Deiss Joseph · Bundesrat · 2003-03-20
Deiss Joseph · Bundesrat · Freiburg · 2003-03-20
Wortprotokoll
Le Conseil fédéral n'avait pas l'intention, lors de la rédaction du message, d'inclure cette question dans son projet. Suite au débat au Conseil national, nous avons décidé que nous pouvions nous rallier à cet ajout, au fond, au projet, et nous avons proposé une formulation puisque celle qui avait été adoptée au Conseil national, aux yeux de ses auteurs mêmes, n'était pas encore définitivement au point.

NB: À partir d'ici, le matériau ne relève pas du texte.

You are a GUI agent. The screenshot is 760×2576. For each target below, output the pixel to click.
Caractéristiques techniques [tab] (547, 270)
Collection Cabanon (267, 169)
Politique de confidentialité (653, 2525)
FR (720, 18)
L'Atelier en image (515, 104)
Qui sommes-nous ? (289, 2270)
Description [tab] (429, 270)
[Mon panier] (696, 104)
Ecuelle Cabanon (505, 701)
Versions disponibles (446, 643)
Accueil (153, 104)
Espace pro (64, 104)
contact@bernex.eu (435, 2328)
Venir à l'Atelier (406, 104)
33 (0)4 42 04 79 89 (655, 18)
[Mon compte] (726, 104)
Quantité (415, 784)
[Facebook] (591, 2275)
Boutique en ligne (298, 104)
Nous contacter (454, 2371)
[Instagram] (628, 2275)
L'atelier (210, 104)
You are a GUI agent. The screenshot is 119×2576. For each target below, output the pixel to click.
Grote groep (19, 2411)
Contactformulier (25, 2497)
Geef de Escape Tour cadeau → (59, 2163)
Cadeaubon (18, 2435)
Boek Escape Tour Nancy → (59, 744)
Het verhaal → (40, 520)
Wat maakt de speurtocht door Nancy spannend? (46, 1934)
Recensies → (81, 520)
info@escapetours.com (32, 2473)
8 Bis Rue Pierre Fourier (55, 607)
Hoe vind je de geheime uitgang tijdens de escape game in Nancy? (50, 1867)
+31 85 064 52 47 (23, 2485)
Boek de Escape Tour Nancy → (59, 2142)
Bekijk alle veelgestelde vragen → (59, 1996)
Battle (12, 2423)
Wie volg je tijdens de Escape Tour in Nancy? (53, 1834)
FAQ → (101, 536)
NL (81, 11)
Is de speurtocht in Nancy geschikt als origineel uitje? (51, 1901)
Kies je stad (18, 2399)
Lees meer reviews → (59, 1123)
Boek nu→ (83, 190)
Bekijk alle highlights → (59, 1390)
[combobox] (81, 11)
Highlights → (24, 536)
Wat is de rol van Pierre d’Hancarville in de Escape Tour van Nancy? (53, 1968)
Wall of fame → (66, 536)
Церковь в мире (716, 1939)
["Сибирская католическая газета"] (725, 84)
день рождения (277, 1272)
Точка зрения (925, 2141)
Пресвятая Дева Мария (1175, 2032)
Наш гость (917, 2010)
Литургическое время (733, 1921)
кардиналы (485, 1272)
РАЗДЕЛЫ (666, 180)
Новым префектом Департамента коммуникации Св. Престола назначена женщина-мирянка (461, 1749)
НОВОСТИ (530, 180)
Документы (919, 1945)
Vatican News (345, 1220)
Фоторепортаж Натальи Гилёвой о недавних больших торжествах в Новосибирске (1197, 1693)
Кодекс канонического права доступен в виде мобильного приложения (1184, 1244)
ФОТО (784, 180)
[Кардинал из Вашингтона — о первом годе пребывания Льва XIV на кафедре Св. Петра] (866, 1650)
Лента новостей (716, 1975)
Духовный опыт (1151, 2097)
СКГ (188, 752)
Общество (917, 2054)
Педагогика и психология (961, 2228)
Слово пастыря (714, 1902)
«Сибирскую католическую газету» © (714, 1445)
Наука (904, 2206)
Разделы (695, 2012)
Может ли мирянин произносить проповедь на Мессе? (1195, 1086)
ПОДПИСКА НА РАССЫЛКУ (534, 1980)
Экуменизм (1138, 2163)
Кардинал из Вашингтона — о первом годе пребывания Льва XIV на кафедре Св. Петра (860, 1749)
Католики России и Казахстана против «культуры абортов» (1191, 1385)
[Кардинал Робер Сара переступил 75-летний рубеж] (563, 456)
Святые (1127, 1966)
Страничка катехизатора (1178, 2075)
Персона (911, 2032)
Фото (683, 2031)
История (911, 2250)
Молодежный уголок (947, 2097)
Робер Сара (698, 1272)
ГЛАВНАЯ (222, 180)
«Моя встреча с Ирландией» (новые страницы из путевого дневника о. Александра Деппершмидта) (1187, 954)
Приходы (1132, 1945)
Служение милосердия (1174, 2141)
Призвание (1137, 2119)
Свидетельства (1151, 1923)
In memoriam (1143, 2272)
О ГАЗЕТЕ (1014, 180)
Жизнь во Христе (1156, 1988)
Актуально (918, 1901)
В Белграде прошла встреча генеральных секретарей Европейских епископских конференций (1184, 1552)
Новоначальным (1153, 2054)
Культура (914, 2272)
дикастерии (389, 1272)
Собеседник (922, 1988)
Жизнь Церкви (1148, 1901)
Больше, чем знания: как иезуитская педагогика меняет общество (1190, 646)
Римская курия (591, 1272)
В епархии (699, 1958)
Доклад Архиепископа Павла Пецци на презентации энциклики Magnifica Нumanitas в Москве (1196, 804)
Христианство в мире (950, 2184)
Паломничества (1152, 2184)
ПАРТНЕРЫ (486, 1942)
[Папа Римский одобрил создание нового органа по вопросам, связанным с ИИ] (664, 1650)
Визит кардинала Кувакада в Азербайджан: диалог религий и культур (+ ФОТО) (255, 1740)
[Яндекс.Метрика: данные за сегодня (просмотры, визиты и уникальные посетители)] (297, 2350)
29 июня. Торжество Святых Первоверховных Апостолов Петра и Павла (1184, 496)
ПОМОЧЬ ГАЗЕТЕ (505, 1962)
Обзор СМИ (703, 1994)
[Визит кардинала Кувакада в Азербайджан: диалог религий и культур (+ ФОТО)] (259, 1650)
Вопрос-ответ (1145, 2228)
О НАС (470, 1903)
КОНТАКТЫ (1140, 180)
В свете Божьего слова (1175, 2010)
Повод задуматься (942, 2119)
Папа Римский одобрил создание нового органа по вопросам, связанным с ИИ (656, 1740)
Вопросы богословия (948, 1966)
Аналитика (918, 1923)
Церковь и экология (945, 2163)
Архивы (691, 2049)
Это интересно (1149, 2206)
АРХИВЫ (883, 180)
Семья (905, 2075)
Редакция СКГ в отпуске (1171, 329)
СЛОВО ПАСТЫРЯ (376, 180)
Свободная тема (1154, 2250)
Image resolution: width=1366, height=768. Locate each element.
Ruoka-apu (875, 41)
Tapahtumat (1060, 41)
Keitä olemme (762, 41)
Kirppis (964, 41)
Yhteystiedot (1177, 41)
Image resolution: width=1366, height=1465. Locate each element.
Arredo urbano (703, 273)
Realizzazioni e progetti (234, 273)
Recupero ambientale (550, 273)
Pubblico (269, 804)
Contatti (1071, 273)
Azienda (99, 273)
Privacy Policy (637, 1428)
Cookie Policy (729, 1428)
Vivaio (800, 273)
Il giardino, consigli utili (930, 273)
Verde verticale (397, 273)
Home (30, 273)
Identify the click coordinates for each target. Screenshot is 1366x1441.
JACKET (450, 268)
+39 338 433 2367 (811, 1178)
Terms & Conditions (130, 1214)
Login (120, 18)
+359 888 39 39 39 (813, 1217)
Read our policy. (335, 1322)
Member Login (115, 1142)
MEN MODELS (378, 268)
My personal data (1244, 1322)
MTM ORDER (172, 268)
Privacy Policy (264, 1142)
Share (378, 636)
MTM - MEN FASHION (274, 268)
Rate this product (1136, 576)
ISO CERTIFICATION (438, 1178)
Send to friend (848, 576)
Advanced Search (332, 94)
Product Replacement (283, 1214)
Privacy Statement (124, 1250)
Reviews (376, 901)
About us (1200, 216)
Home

Il s'agit ici des accords verticaux sur les prix, mais aussi des accords sur l'attribution de territoires. Dans ce deuxième cas, notamment lorsque de tels accords prévoient une protection territoriale absolue ou lorsque toute importation parallèle est impossible. Les contrats de concession exclusive prévoient évidemment une certaine protection territoriale qui doit pouvoir rester licite aussi longtemps qu'elle n'a pas un caractère absolu. On peut dire que le caractère absolu n'existe pas tant que des ventes passives sont possibles en dehors du territoire prévu par le contrat, soit tant que tout commerce parallèle n'est pas impossible.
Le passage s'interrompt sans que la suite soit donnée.